Born in Marion, Mich., Cushman moved to Montana when he was a young boy. Much of his childhood, spent in Box Elder and Big Sandy, was documented in his autobiography, "Plenty of Room and Air." In the book, Cushman wrote about moving to Havre with his family for the winter of 1918-'19. He said he attended his fourth-grade school year at Lincoln Elementary. He wrote about the beautiful home his family rented on Fifth Avenue for $25 per month, and a cow they owned.
When Gary Wilson, now vice president of the Clack Museum Foundation, moved to Montana in 1977, the fledgling author devoured as much literature on the state as he could much of which was penned by Cushman.
In an attempt to glean morsels of writing tactics from well-established authors, Wilson wrote to Cushman in 1980 and asked the Great Falls resident for a chance to meet. "I got on a kick of meeting writers, so I met him and I met A.B. Guthrie," said Wilson, who described Cushman as friendly, down to earth and the possessor of a good sense of humor. "I just wrote (Cushman) a letter and said I would like to start visiting him and he said, Sure.' "
Their encounters, in Cushman's three-story home, touched on topics ranging from journalism to Montana history to personal stories. Wilson said Cushman wrote from his cellar, where he had a typewriter.

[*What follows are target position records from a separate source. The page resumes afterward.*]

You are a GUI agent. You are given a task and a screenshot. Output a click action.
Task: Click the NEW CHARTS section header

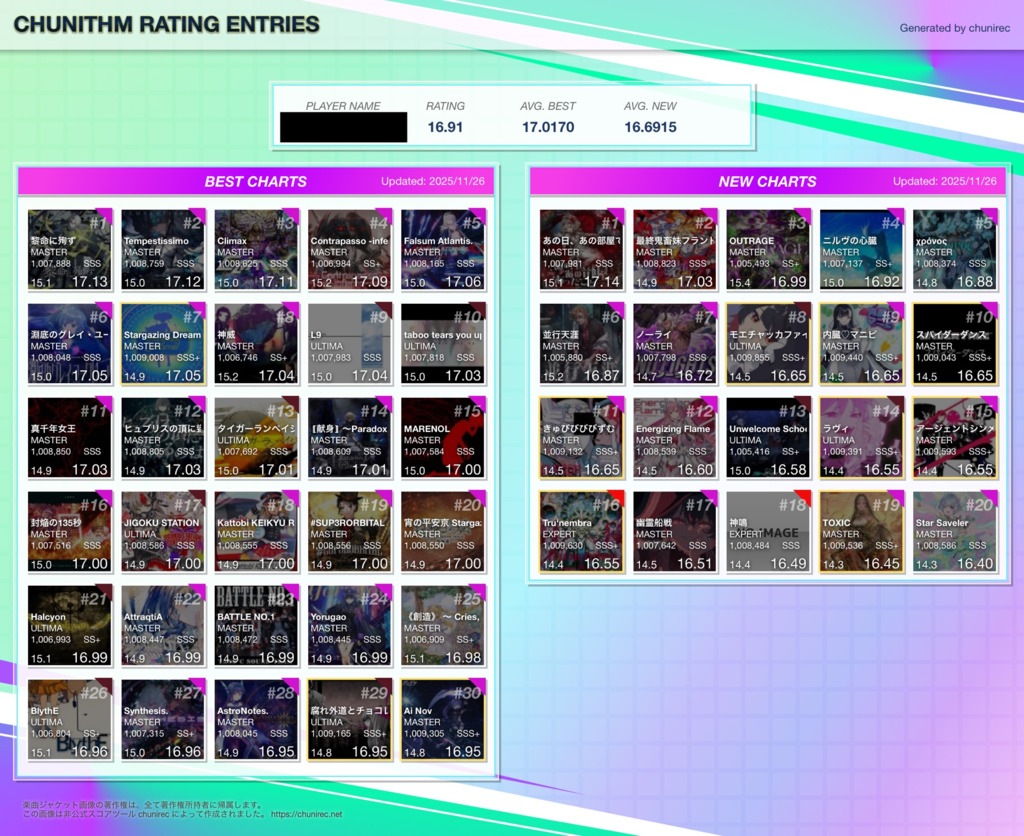click(767, 181)
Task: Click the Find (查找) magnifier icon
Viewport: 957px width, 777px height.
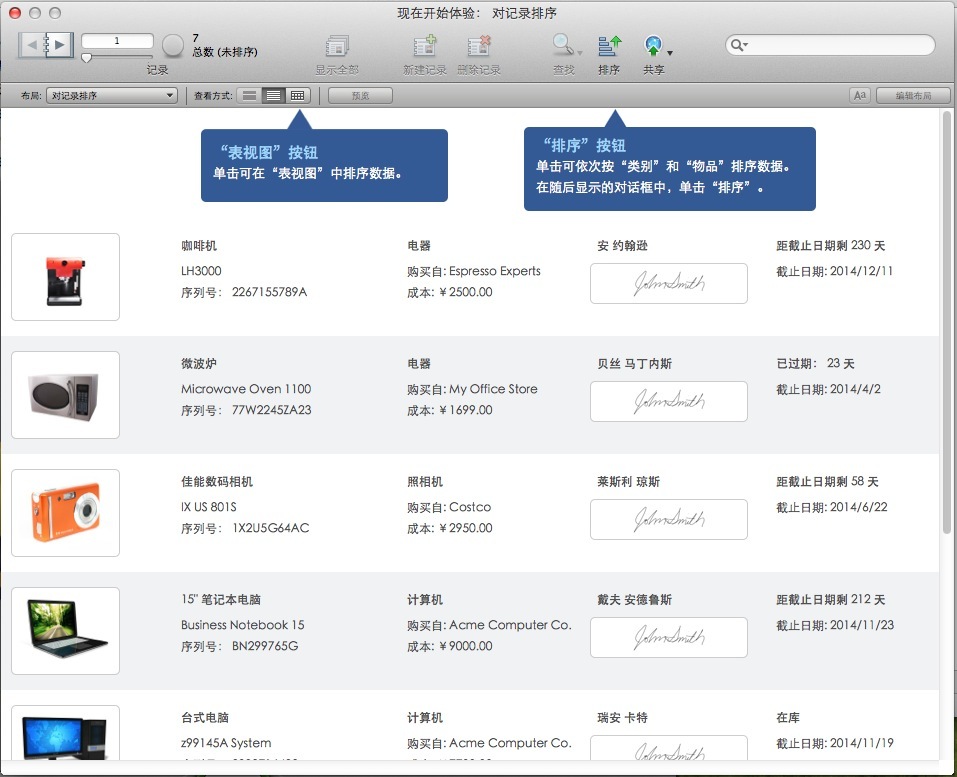Action: point(563,45)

"I figured if I was going to be a writer, I could absord the talents of the best," said Wilson, who wrote the novel "Tall in The Saddle" in the early '80s. "I'm really a great admirer of his books."
Such an admirer, in fact, that Wilson worked up the courage to ask Cushman to write the forward for "Tall in The Saddle," to which Cushman agreed.
"He didn't get the spotlight like some of the other writers but he didn't need that, from what I saw," Wilson said.
In the latter stages of his writing career, Cushman began self-publishing his own books, with the help of his two sons, Wilson said.